In dem Brief heißt es weiter, dass sich die G-20 gemeinsam darauf einigen solle, die Steuern für reiche Privatpersonen zu erhöhen und auch Steuerwettbewerb und Steuervermeidung zu stoppen. Den Unterzeichnern und Unterzeichnerinnen des Briefes zufolge hat sich das Gesamtvermögen derjenigen, die über ein Vermögen von mehr als 50 Millionen Dollar (rund 46 Mio. Euro) verfügen, von gesamt 5,6 Billionen auf 11,8 Billionen Dollar (10,9 Billionen Euro) in der vergangenen Dekade stark erhöht, und nur vier Cent von jedem Dollar Steuereinnahmen stammen aus Vermögenssteuern, heißt es in dem Brief weiter.

Kritik an der Politik

Angesichts des enttäuschenden Mangels an politischer Unterstützung für die Besteuerung extremen Reichtums in Großbritannien sei die internationale Zusammenarbeit umso wichtiger, so Julia Davies, Mitglied der britischen Patriotic Millionaires UK, zum „Guardian“

„Die Besteuerung der Allerreichsten, also derjenigen, die es sich am meisten leisten können, ist eine Strategie, die auf das Wesentliche zurückgreift, wenn es um den gesunden wirtschaftlichen Menschenverstand geht.“ Dennoch habe keine große politische Partei den Antrieb oder den Anstand, diese Aufgabe weiterzuführen, so Davies.

Welt an „kritischem Punkt“

Laut Katy Chakrabortty, Leiterin Politik und Interessenvertretung bei Oxfam, ist „der Chor der Stimmen jetzt sicherlich so laut, dass Politiker ihn nicht weiterhin ignorieren können“. Die Welt befinde sich an einem kritischen Punkt. „Eine gerechtere Besteuerung zur Bewältigung der Lebenshaltungskosten und Klimakrisen wird von Millionären und der Öffentlichkeit gleichermaßen unterstützt.

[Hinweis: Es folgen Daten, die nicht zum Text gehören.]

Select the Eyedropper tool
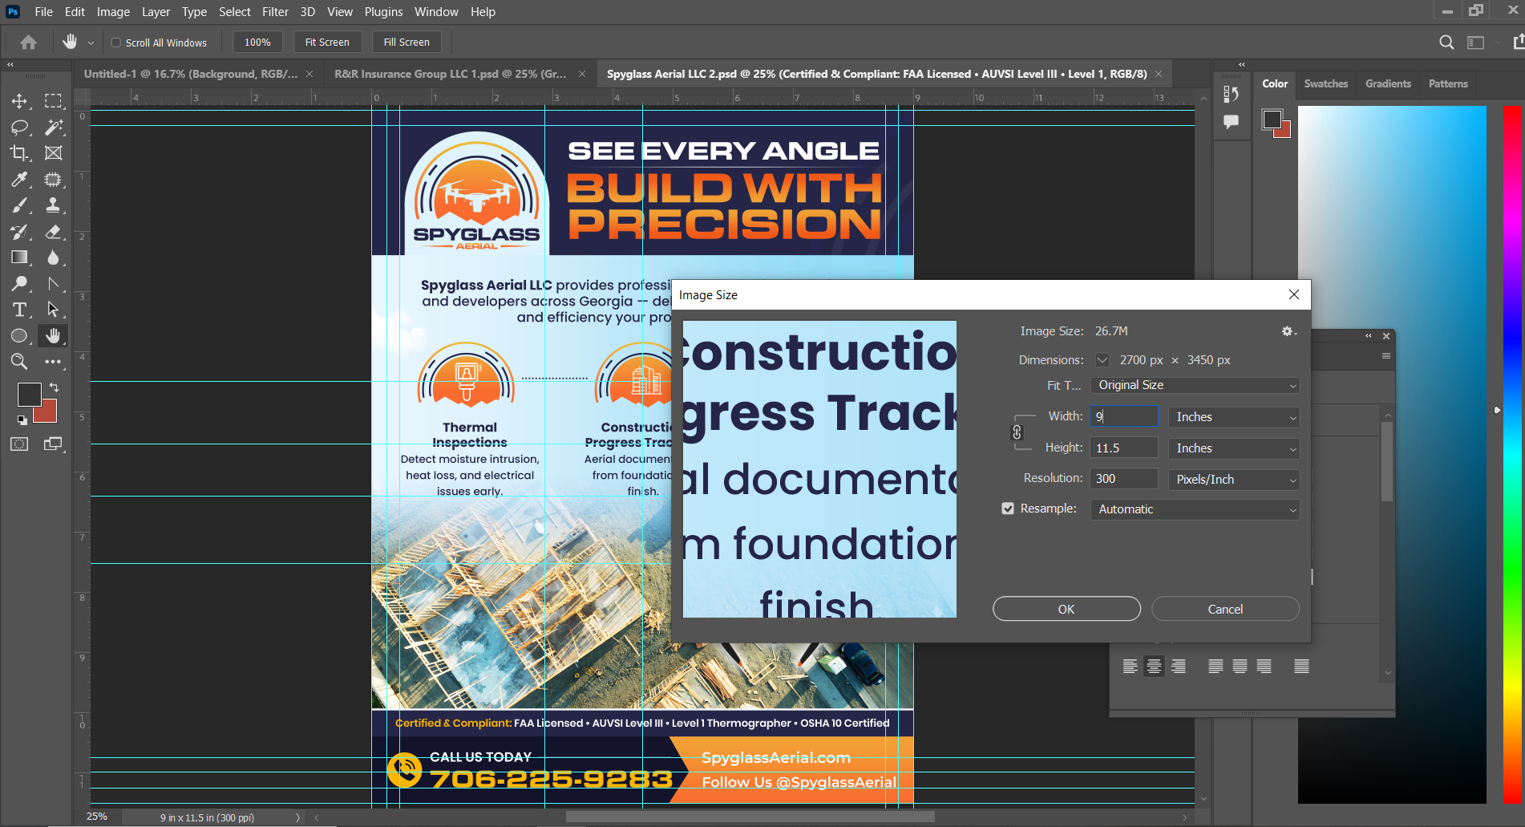19,179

Es ist höchste Zeit, dass die Regierungen handeln.“

Angesichts der tiefen Meinungsverschiedenheiten unter den G-20-Mitgliedern wird vom Gipfel am Wochenende wenig erwartet, doch laut den Befürwortern und Befürworterinnen einer globalen Reichensteuer sei es an der Zeit, dass die Staats- und Regierungschefs auf die öffentliche Meinung hören.

Gipfel in der Krise

Der G-20-Gipfel befindet sich bereits vor dem Treffen in einer Krise. Der chinesische Präsident Xi Jinping wird nicht am Gipfel in Indien teilnehmen. China werde bei dem Treffen der Staats- und Regierungschefs der 20 führenden Industrie- und Schwellenländer (G-20) durch Ministerpräsident Li Qiang vertreten, bestätigte das chinesische Außenministerium Anfang dieser Woche. Damit ist Xi nach dem russischen Staatschef Wladimir Putin der zweite Präsident, der dem G-20-Treffen fernbleibt.

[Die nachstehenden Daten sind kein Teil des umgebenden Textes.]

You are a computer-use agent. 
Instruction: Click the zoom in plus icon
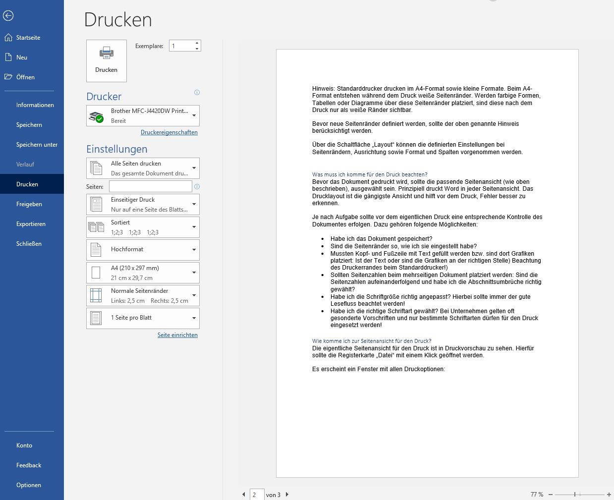pos(609,495)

Für Gastgeber Indien dürfte Xis Fernbleiben ein Makel sein, weil ein wichtiger Staatschef fehlt. Premierminister Narendra Modi will unter seinem G-20-Vorsitz demonstrieren, wie wichtig sein Land geworden ist. Mit Xis Abwesenheit dürfte die Bedeutung der ohnehin schon gespaltenen G-20-Plattform weiter geschmälert werden.

Auch BRICS nicht mit einheitlicher Stimme?

Xis Abwesenheit deutet auch darauf hin, dass die BRICS-Länder Brasilien, Russland, Indien, China und Südafrika – anders, als sie es zuletzt zeigen wollten – nicht mit einer Stimme auftreten können. Xi und Modi trafen im August auf dem BRICS-Gipfel in Südafrika zusammen.

Als Gegengewicht zum Westen erweiterte sich die Gruppe wichtiger Schwellenländer um sechs Mitglieder. Obwohl Indiens Regierungschef erst Kritik daran geäußert hatte, sagte Modi schließlich, er begrüße den von China bevorzugten Schritt. Es gibt aber auch Sorgen, dass Indien durch eine Aufnahme chinafreundlicher Nationen in der Gruppe an Einfluss verlieren könnte.